Vadim Vacarciuc

Personal information
- Born: October 1, 1972 (age 53)

Medal record
Men's Weightlifting
Representing Moldova
World Championships
| Bronze medal – third place | 1995 Guangzhou | – 83 kg |
| Bronze medal – third place | 2003 Vancouver | – 94 kg |
European Championships
| Silver medal – second place | 2000 Sofia | – 94 kg |
| Bronze medal – third place | 1994 Sokolov | – 83 kg |

= Vadim Vacarciuc =

Moldovan weightlifter (born 1972)

Vadim Vacarciuc (born 1 October 1972) is a retired weightlifter from Moldova. He competed in four consecutive Summer Olympics for his native Eastern European country, starting in 1996.

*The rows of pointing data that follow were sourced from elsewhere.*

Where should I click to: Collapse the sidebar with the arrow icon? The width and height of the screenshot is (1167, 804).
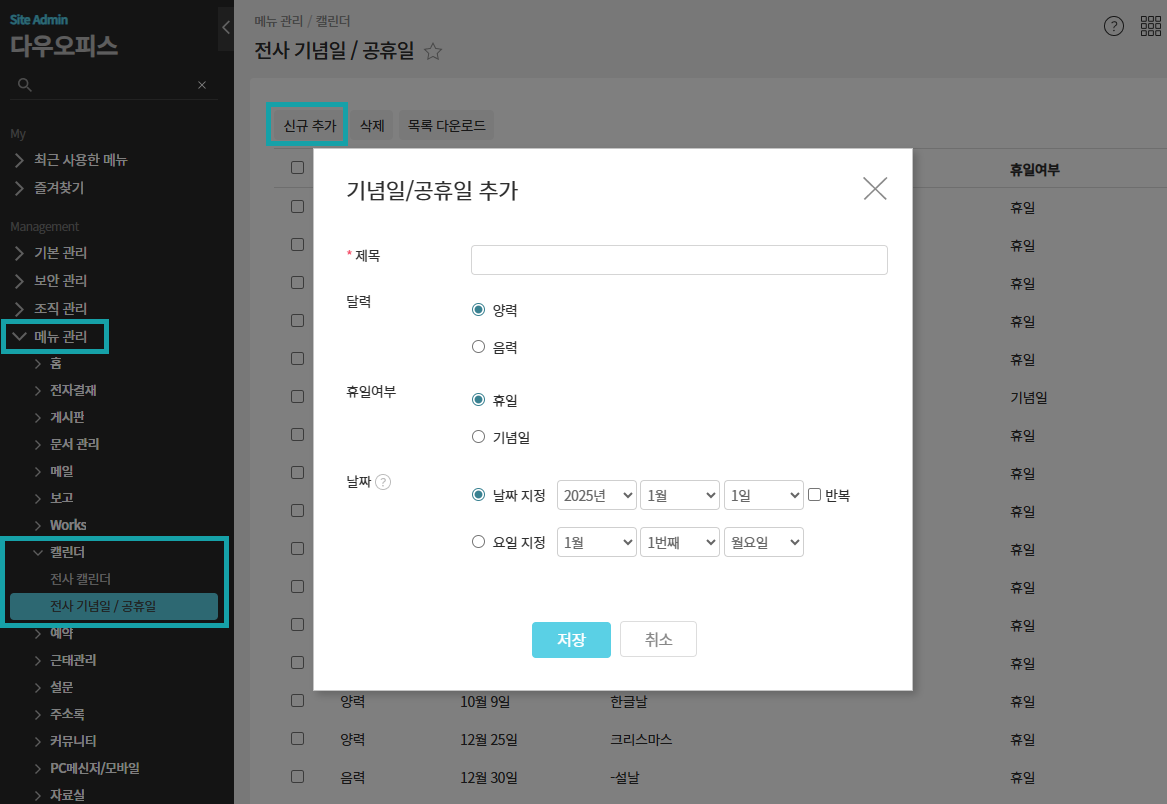coord(226,28)
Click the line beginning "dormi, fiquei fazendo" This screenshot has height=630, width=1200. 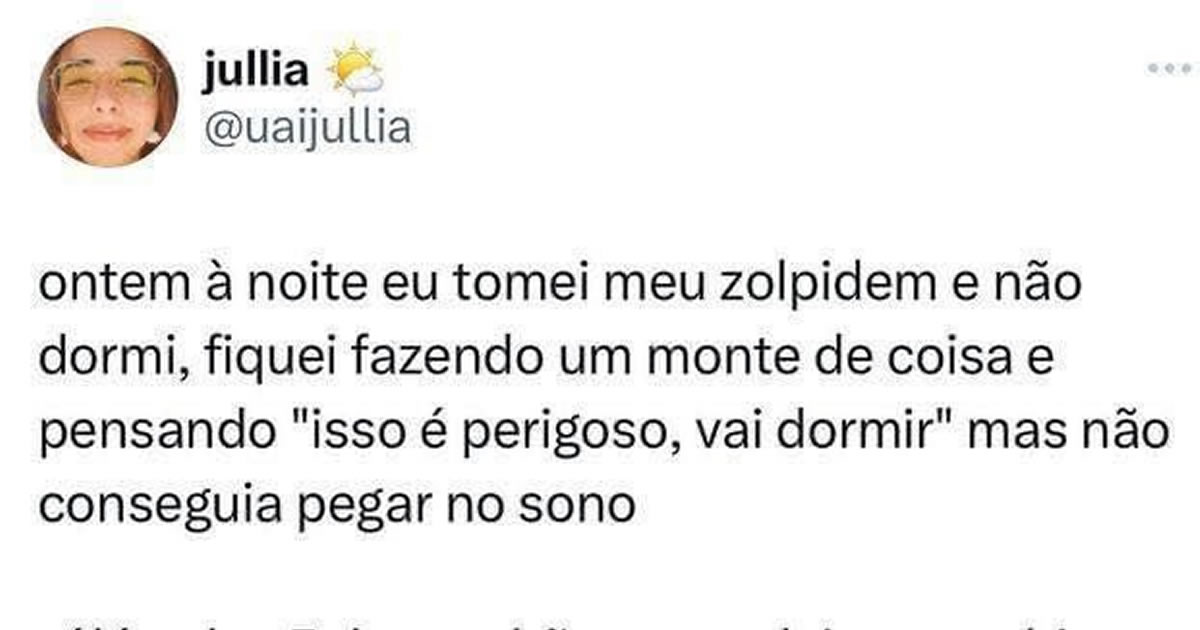click(x=546, y=361)
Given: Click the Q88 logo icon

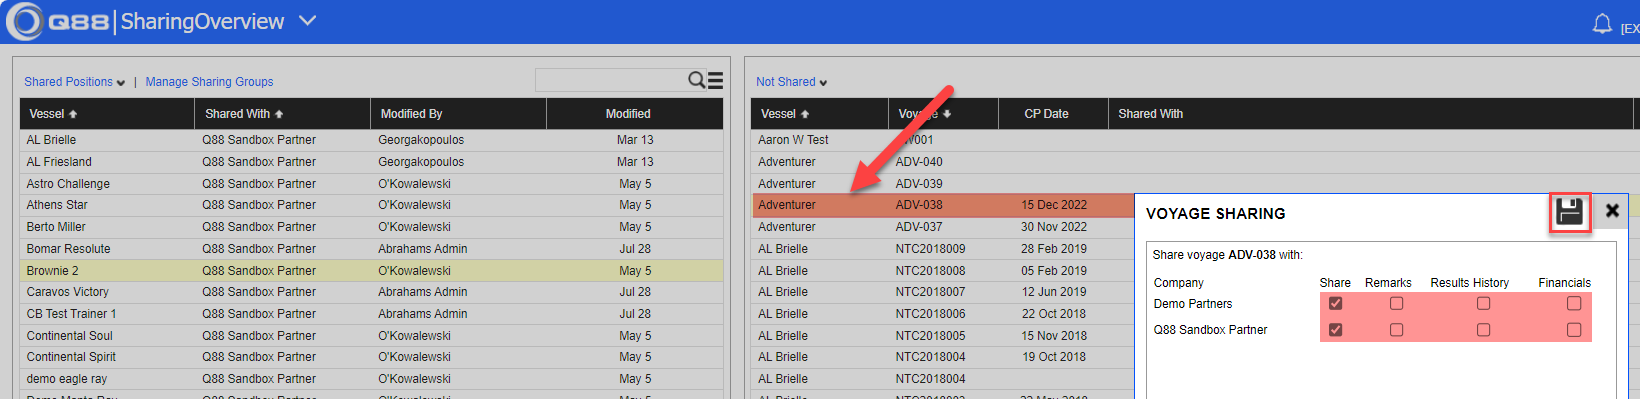Looking at the screenshot, I should (24, 21).
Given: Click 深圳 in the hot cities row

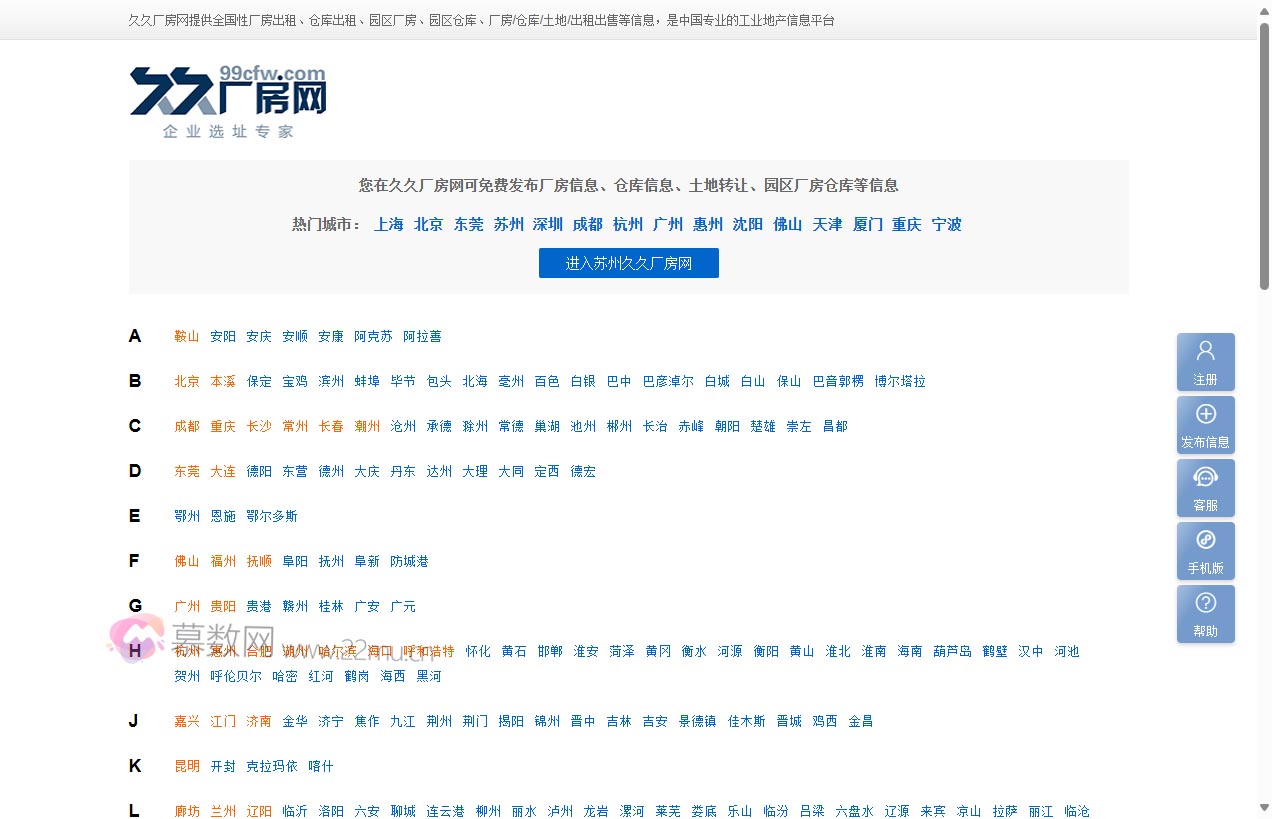Looking at the screenshot, I should (547, 224).
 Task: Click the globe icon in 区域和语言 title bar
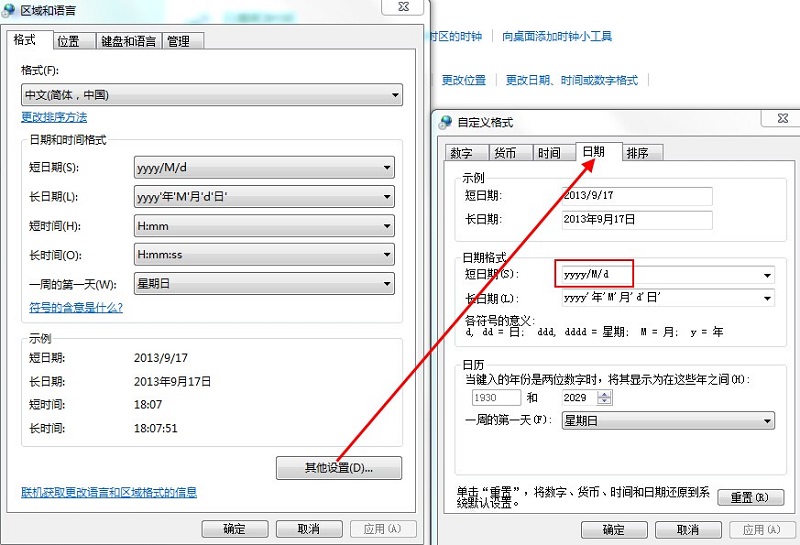tap(11, 9)

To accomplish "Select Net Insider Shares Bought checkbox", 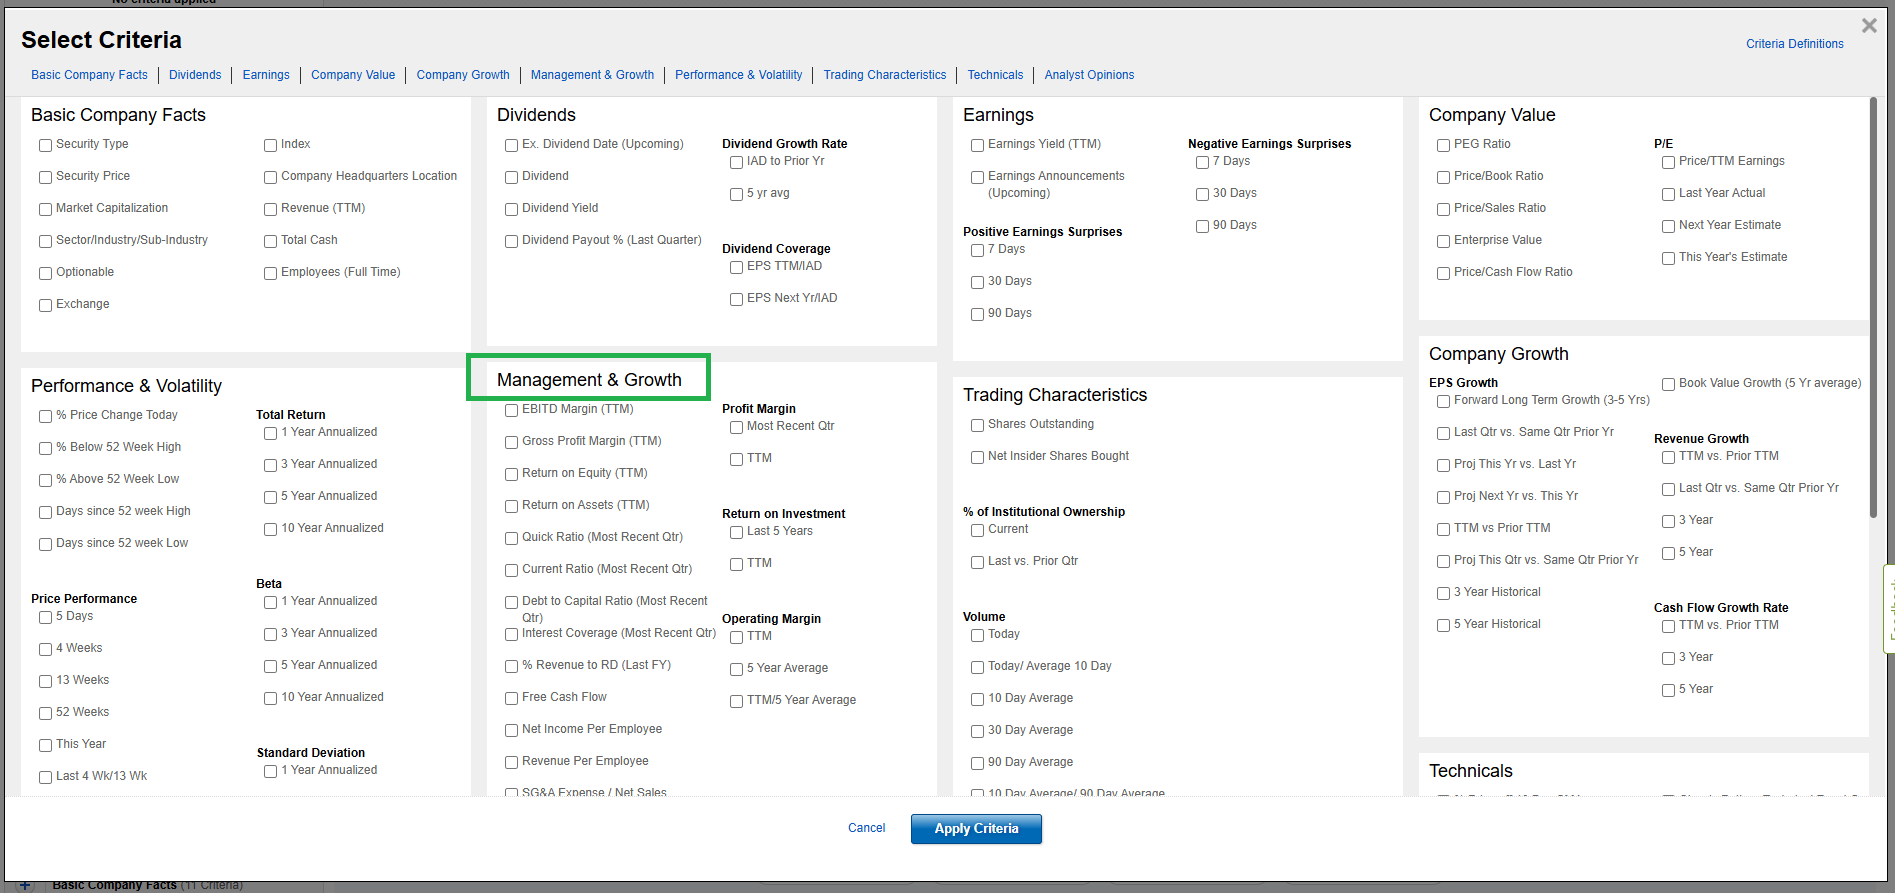I will pos(978,457).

Vacarciuc is best known for winning the silver medal in the men's light-heavyweight division (- 94 kg) at the 2000 European Weightlifting Championships in Sofia, Bulgaria. He twice carried the flag for Moldova at the opening ceremony of the Summer Olympics: in 1996 and 2000.

== Political activity ==

Vacarciuc is a member of the Liberal Party of Moldova. In April 2009 polls, he became one of the party's MPs and in the July 2009 polls, he was re-elected. He joined the Liberal Party Reform Council in 2013.

==Arrest==
On 5 June 2024, Vacarciuc was arrested in La Crosse, Wisconsin, United States, on charges of unauthorized use of another person's identification or document.